Given the following position function: (position is in ft , time is in sec ) \[ \mathrm{s}(\mathrm{t})=\frac{4 \mathrm{t}+5}{\mathrm{t}+1} \] Find the acceleration at \( \mathrm{t}=2 \). \( \mathrm{a}(2)=[?] \frac{\mathrm{ft}}{\mathrm{sec}^{2}} \) Round your answer to the nearest thousandth.
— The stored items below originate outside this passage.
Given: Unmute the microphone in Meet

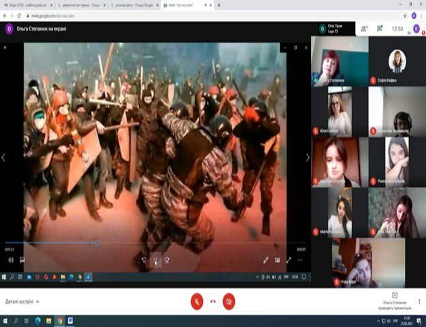Looking at the screenshot, I should 197,301.
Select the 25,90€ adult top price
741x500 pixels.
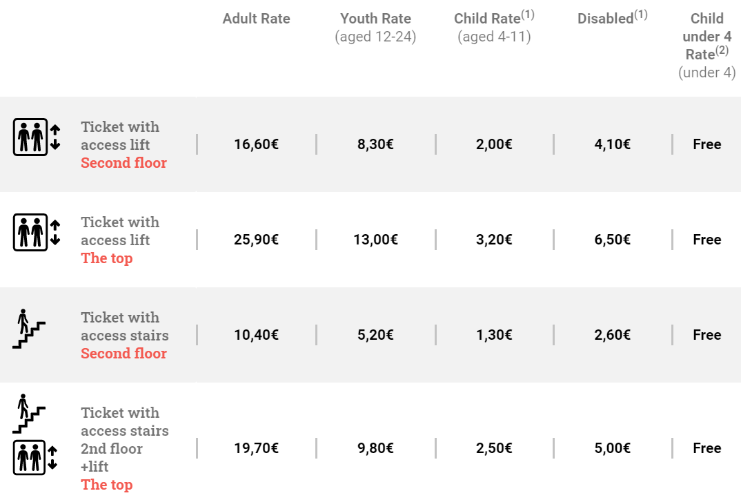(x=256, y=240)
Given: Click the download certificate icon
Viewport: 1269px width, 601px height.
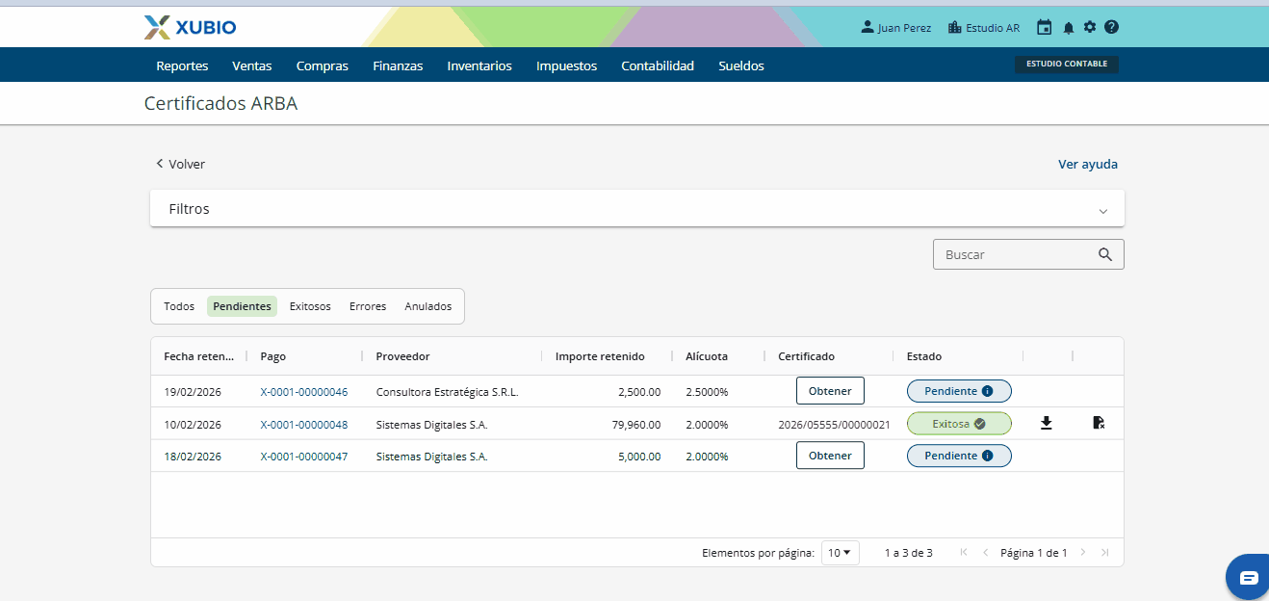Looking at the screenshot, I should pyautogui.click(x=1047, y=423).
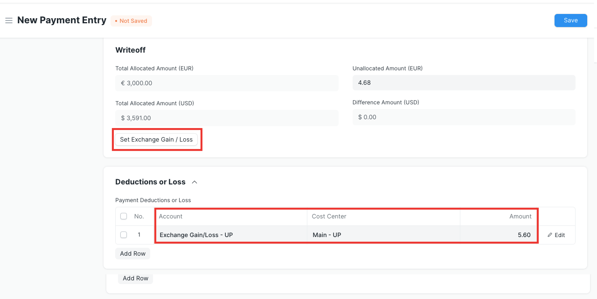Click the New Payment Entry page title
Viewport: 597px width, 299px height.
pos(62,20)
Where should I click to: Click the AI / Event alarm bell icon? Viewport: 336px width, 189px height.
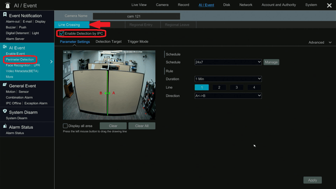click(x=8, y=5)
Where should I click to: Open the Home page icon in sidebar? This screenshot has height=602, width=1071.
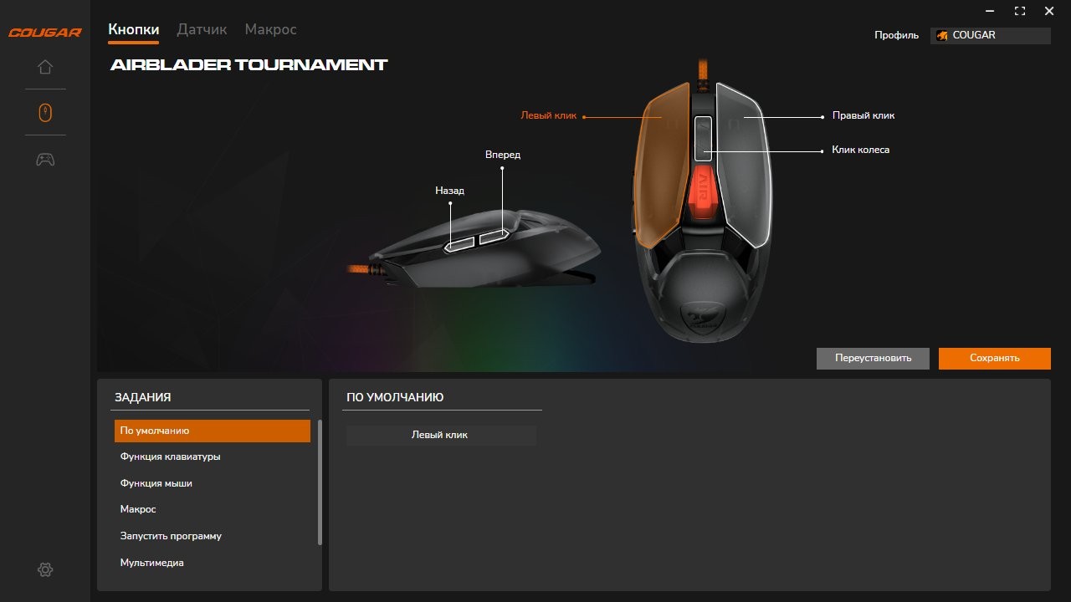(x=45, y=68)

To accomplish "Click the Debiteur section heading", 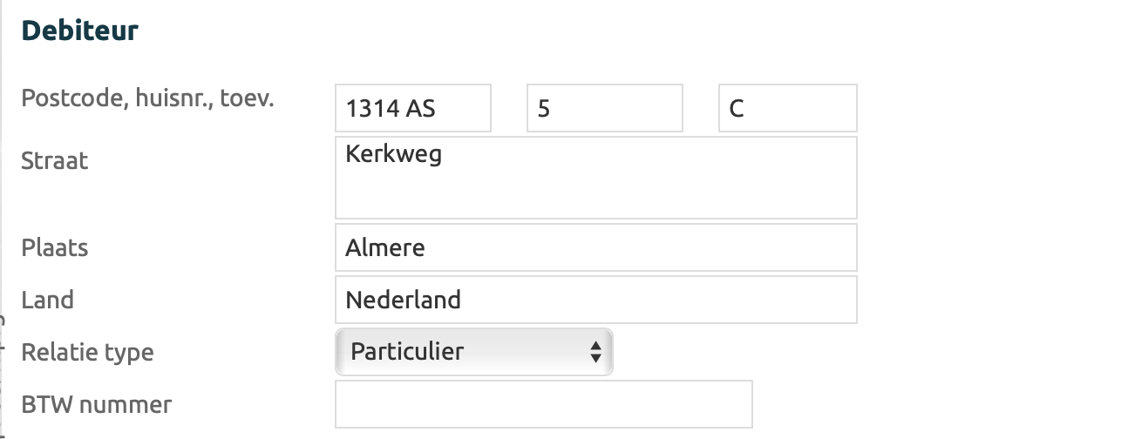I will [x=80, y=31].
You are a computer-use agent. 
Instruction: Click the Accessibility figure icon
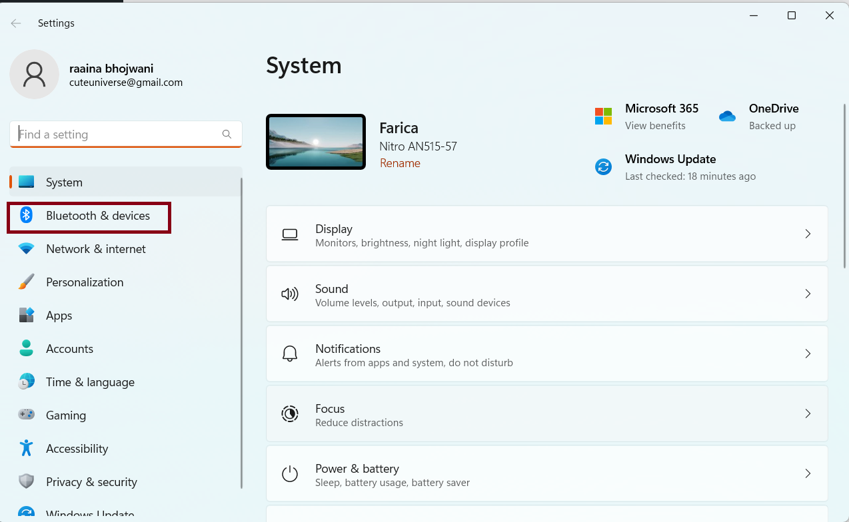(x=27, y=449)
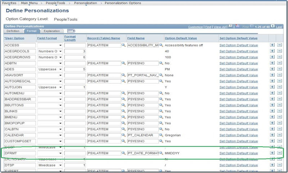Open lookup for PT_CALENDAR field name

161,135
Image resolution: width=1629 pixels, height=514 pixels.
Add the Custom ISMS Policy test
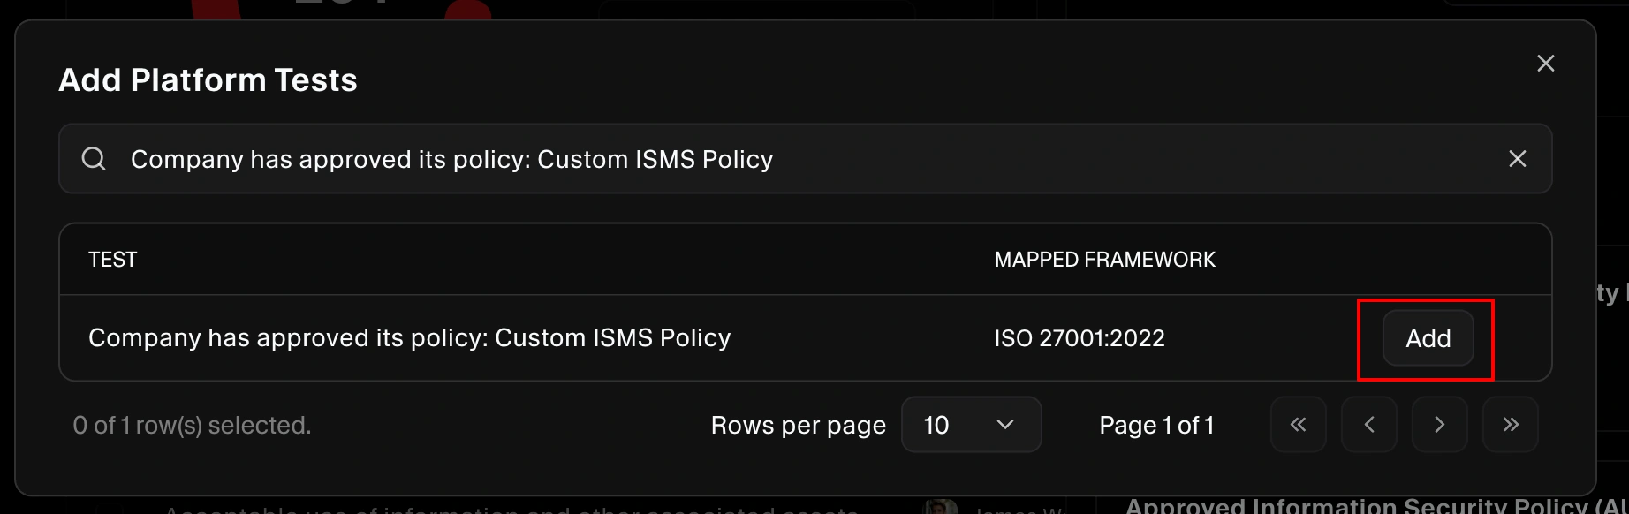(1427, 338)
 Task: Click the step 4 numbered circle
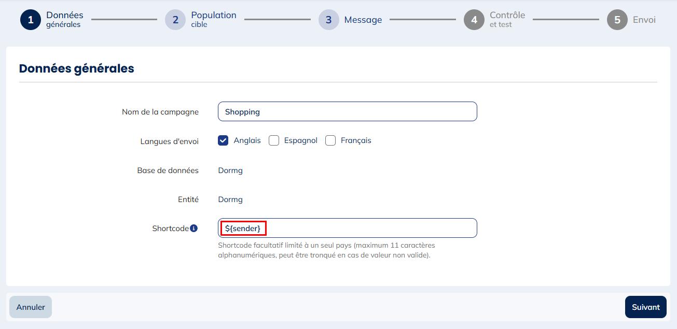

To find the acceleration at \( t=2 \), we first need to derive the velocity function from the position function, \( s(t) \). Starting with the position function: \[ s(t) = \frac{4t + 5}{t + 1} \] We can use the quotient rule to differentiate \( s(t) \). The quotient rule states that if you have \( \frac{u(t)}{v(t)} \), then the derivative is: \[ s'(t) = \frac{u'v - uv'}{v^2} \] where \( u(t) = 4t + 5 \) and \( v(t) = t + 1 \). Calculating \( u' \) and \( v' \): - \( u' = 4 \) - \( v' = 1 \) Now apply the quotient rule: \[ s'(t) = \frac{(4)(t+1) - (4t+5)(1)}{(t+1)^2} \] Simplifying the numerator: \[ = \frac{4t + 4 - (4t + 5)}{(t + 1)^2} = \frac{4t + 4 - 4t - 5}{(t + 1)^2} = \frac{-1}{(t + 1)^2} \] Now we have the velocity function: \[ v(t) = s'(t) = \frac{-1}{(t + 1)^2} \] Next, we differentiate the velocity function to find the acceleration function \( a(t) \): \[ v(t) = -1(t+1)^{-2} \] Using the power rule: \[ v'(t) = 2(t+1)^{-3} \] So the acceleration function is: \[ a(t) = v'(t) = \frac{2}{(t + 1)^3} \] Now, we can find \( a(2) \): \[ a(2) = \frac{2}{(2 + 1)^3} = \frac{2}{3^3} = \frac{2}{27} \] Finally, convert this to a decimal and round it to the nearest thousandth: \[ \frac{2}{27} \approx 0.0740741 \text{ (approx.)} \implies a(2) \approx 0.074 \] Thus, the acceleration at \( t=2 \) is: \[ \mathrm{a}(2) \approx 0.074 \, \frac{\mathrm{ft}}{\mathrm{sec}^{2}}. \]